The Timekeeper () is a Canadian drama film, directed by Louis Bélanger and released in 2009. Adapted from the novel of the same name by Trevor Ferguson, the film stars Craig Olejnik as Martin Bishop, a young man who takes a job on a railway construction crew in the Northwest Territories, but struggles under the harsh cruelty of crew foreman Fisk (Stephen McHattie). The cast also includes Roy Dupuis, Gary Farmer, Julian Richings and Wayne Robson.

Bélanger's first English-language feature film, it was shot in 2007 in the Port-Cartier and Sept-Îles regions of Quebec. Due to financial problems at distributor Christal Films, the film was not commercially released until it was picked up by Les Films Séville in 2009.

● Requirements:
Print, word for word, the portion of the passage on The Timekeeper that begins at "The Timekeeper ()" and stops after "Séville in 2009.".

● Dataset extract:

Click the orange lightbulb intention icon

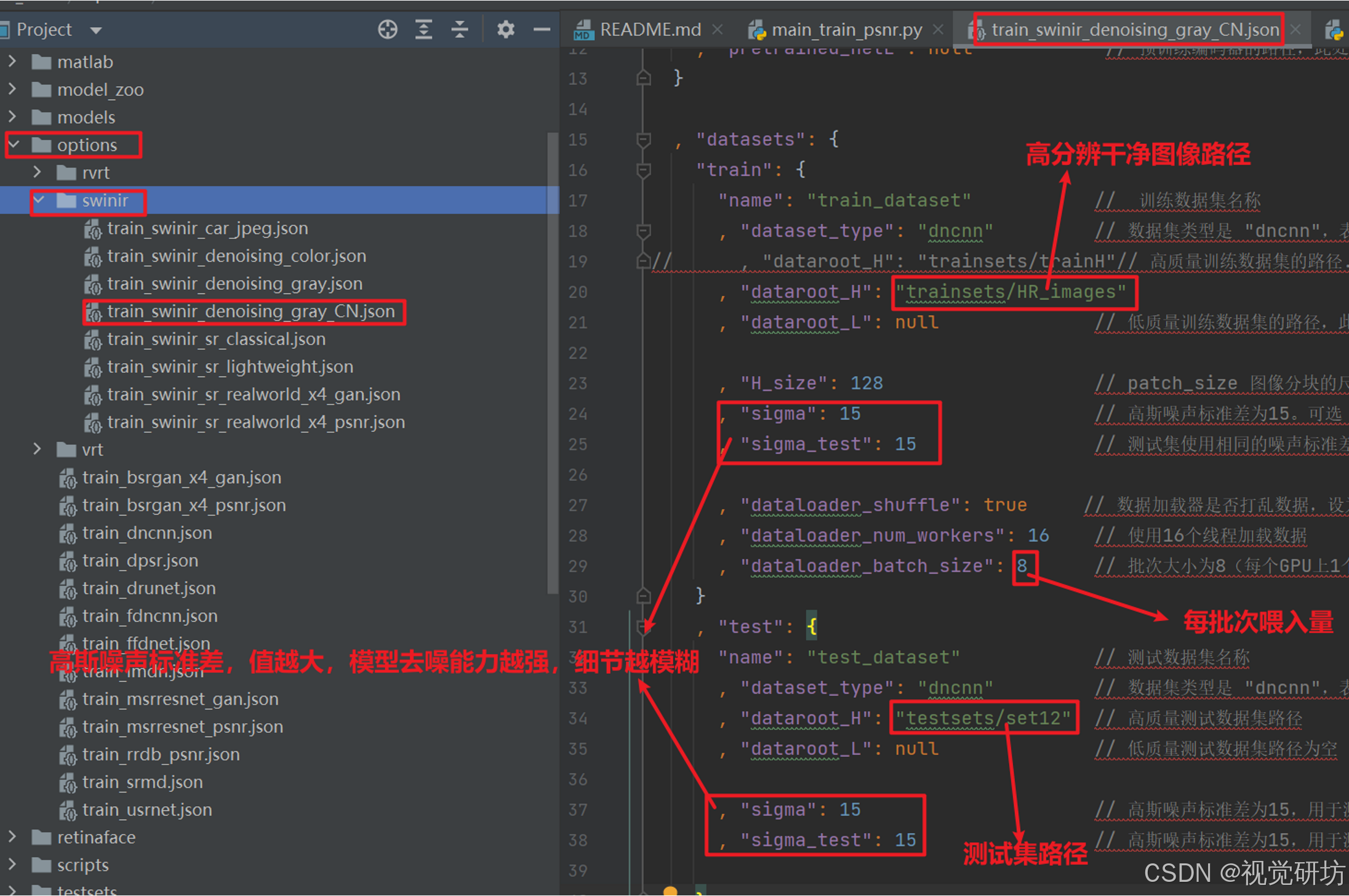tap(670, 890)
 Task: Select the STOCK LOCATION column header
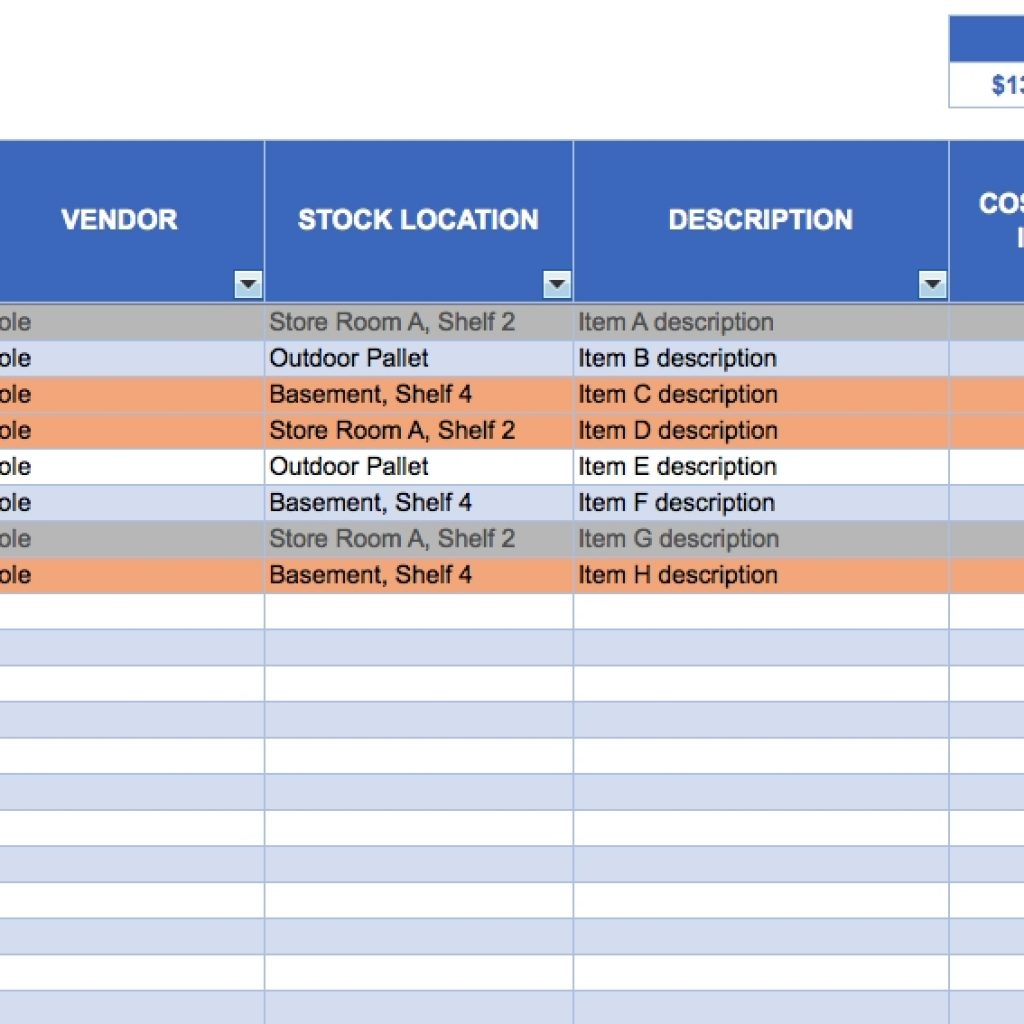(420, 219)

● Response to this exercise:
The Timekeeper () is a Canadian drama film, directed by Louis Bélanger and released in 2009. Adapted from the novel of the same name by Trevor Ferguson, the film stars Craig Olejnik as Martin Bishop, a young man who takes a job on a railway construction crew in the Northwest Territories, but struggles under the harsh cruelty of crew foreman Fisk (Stephen McHattie). The cast also includes Roy Dupuis, Gary Farmer, Julian Richings and Wayne Robson.

Bélanger's first English-language feature film, it was shot in 2007 in the Port-Cartier and Sept-Îles regions of Quebec. Due to financial problems at distributor Christal Films, the film was not commercially released until it was picked up by Les Films Séville in 2009.